### TEXT PROVIDED

First, we should have done field research and not limited ourselves to conferences and seminars -- I agree, but I must also point out that we were never able to obtain support for such projects, although we did try very hard to get it. Actually, the original stimulus that led to the CAG project was a design for field research prepared at the Public Administration Clearing House in New York, during the late 1950s, by a task force that I chaired. We used an "outline" of key questions that had been prepared by Wallace Sayre and Herbert Kaufman for use at a PACH conference on Comparative Public Administration, held at Princeton University in [date].
Unfortunately we were never able to secure funding for that research -- the history of this field might not have been quite different had we succeeded. I might add that the reason given us by the Ford Foundation for withholding its support for field research was the consideration that professional societies, like ASPA, could not efficiently manage such operations -- presumably because internal "politics" would vitiate the objectivity and effectiveness of any research sponsored by a membership association. Instead, the foundation restricted its research support to established institutions, mainly universities, and such established bodies as the Social Science Research Council.
Another criticism of CAG was that we encouraged qualitative rather than quantitative research. The behavioral science approach had gained in popularity and our critics said they wanted to see hard facts and numbers, not just opinions and anecdotes. Fair enough. I agreed but felt helpless because the only research we could report in our papers and books was that which our members had been able to do on their own resources, without special funding. Nevertheless, a few quantitative studies were started by CAG members who were able to secure independent funding for their own projects. One of them, led by Blanche Blank, was intended to compare administrative performance in several European countries, using statistical data. In order to do something manageable, members of her group agreed to use the same questionnaire in several countries to identify costs and effectiveness of mail services. The research parameters had to be tightened so much to fit the time/cost framework of available funds that, eventually, it was abandoned as too narrowly trivial to be worth doing.
Another comparative study in several Asian countries, was organized by Richard Gable, my successor as CAG chair. A great deal of work and many international meetings and consultations led, eventually, to the publication of a book that focused on projects in four Asian countries designed to increase rice production. A wealth of comparative data about the technical and organizational aspects of these projects was collected by national study teams in each country. The results can be found in Gable and Springer (1976).

######
### RECORDED INFORMATION

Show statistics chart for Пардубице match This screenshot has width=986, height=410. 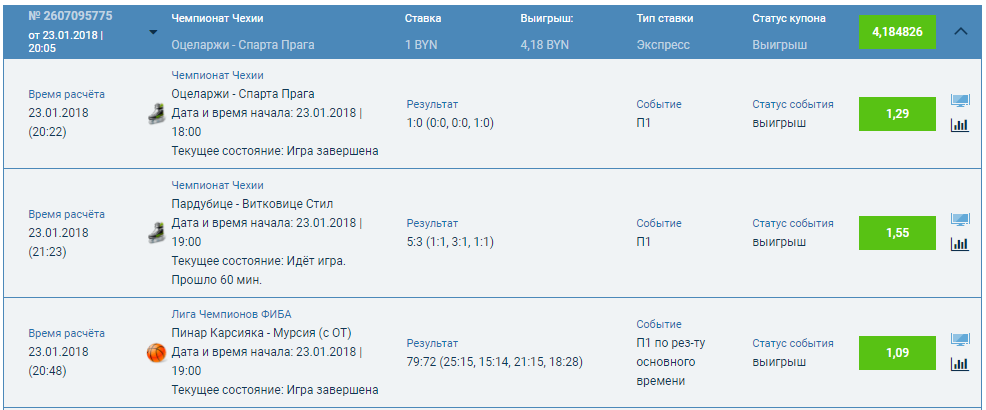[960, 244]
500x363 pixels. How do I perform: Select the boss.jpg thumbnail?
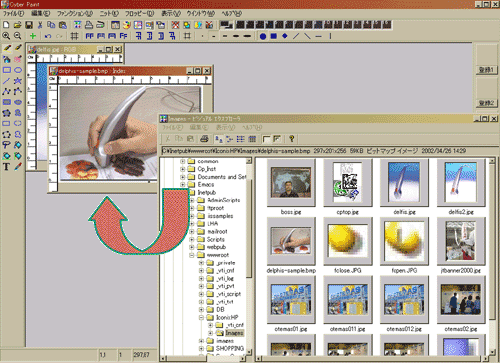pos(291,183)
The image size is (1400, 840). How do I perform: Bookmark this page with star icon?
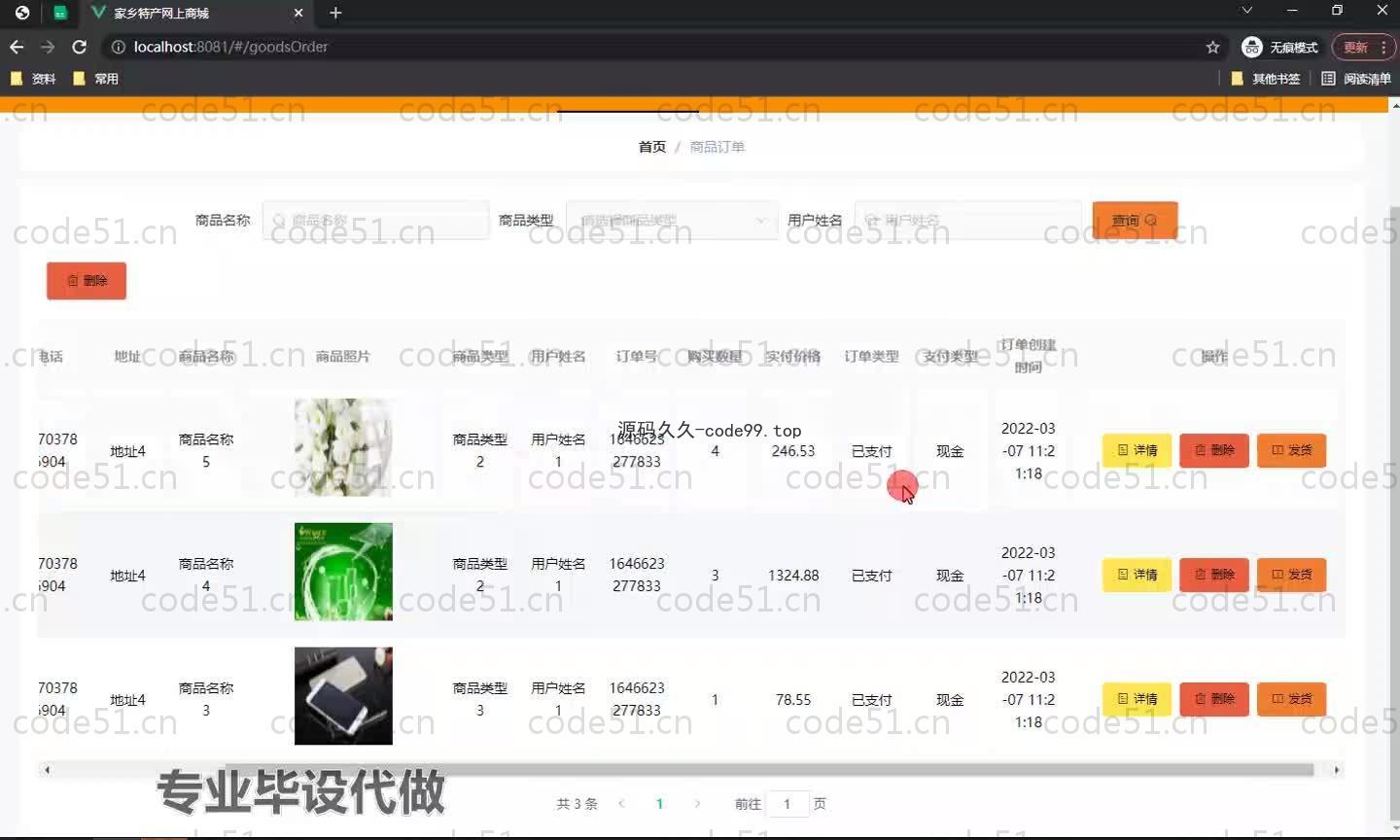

######

**SHORT EXERCISE**
Can you retype the part of the text on CAG research starting at "First, we should" and ending at "University in [date]."?

**WORKED ANSWER**
First, we should have done field research and not limited ourselves to conferences and seminars -- I agree, but I must also point out that we were never able to obtain support for such projects, although we did try very hard to get it. Actually, the original stimulus that led to the CAG project was a design for field research prepared at the Public Administration Clearing House in New York, during the late 1950s, by a task force that I chaired. We used an "outline" of key questions that had been prepared by Wallace Sayre and Herbert Kaufman for use at a PACH conference on Comparative Public Administration, held at Princeton University in [date].